- Education: University of Maryland, Baltimore County University of Pittsburgh School of Medicine
- Scientific career
- Institutions: Washington University in St. Louis University of Cincinnati Academic Health Center

= Opeolu Adeoye =

American physician

Opeolu Makanju Adeoye is an American physician who is the BJC HealthCare Distinguished Professor of Emergency Medicine and department chair at the Washington University School of Medicine. He was elected Fellow of the National Academy of Medicine in 2022.

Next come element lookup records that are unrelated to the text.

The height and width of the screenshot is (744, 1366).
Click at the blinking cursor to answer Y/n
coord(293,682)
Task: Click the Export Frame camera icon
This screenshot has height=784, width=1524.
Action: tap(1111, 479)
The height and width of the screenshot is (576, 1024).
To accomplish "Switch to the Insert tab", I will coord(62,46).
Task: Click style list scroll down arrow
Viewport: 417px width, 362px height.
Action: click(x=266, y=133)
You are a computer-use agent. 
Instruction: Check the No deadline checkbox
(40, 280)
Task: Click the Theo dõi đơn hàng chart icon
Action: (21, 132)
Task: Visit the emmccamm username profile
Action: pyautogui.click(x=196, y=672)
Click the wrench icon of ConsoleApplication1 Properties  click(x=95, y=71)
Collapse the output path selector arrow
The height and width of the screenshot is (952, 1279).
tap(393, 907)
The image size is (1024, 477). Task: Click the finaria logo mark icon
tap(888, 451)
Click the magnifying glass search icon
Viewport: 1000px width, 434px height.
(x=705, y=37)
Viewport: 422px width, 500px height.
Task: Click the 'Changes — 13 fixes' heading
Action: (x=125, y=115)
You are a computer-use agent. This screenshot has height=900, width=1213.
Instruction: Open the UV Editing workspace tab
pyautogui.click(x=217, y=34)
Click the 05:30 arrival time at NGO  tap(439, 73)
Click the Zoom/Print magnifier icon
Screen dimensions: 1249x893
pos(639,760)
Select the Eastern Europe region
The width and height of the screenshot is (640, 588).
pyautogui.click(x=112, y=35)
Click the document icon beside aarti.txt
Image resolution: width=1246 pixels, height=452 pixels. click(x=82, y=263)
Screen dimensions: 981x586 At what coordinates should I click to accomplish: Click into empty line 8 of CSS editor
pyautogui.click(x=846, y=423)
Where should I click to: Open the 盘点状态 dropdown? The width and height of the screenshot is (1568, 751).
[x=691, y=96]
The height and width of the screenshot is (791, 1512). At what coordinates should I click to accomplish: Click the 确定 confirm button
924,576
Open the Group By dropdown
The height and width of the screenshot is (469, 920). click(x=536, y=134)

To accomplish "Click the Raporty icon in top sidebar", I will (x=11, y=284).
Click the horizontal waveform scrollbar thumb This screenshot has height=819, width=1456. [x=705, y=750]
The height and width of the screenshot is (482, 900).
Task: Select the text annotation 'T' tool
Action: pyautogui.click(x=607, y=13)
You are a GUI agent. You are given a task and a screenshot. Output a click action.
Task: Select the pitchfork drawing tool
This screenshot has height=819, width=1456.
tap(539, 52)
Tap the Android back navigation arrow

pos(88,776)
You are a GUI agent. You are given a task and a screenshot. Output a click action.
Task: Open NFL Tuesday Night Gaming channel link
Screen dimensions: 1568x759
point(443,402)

== Early life and education ==
Adeoye was an undergraduate student at the University of Maryland, Baltimore County (UMBC), where he majored in biochemistry. His father had a stroke at the age of 45 and his mother died from colorectal cancer at 40, so he became interested in medicine at a young age. He moved to the University of Pittsburgh School of Medicine for medical studies, and collaborated with Westinghouse High School to deliver a mentoring program for African-American teenagers. He also launched an educational initiative at the University of Pittsburgh School of Medicine, where he studied medical education and healthcare. He was awarded the Herbert W. Nickens scholarship. He moved to the University of Cincinnati College of Medicine for residency, where he specialized in emergency medicine.

== Research and career ==
Adeoye specialized in neurosurgery and emergency medicine. He directed the Greater Cincinnati stroke centre and led the Strategies to Innovate Emergency Care Clinical Trials (SIREN) network. He studied how acute-care interventions impact the outcomes of traumatic brain injuries and strokes. He has sought to understand how bodily proteins impact the outcomes of stroke, and how the circulation of immune cells (leukocytes) is affected by the inflammatory response. In 2018, he was awarded a $30 million grant from the National Institutes of Health to study the effectiveness of combination therapies in implementing tissue plasminogen activators. Adeoye was made chief medical officer of Sense Neuro Diagnostics, a technology that can provide information on brain function in real-time.

In 2020, Adeoye was appointed the BJC HealthCare Distinguished Professor of Emergency Medicine and elected chair of the department at Washington University in St. Louis. He was elected fellow of both the National Academy of Medicine and the American Society for Clinical Investigation in 2022.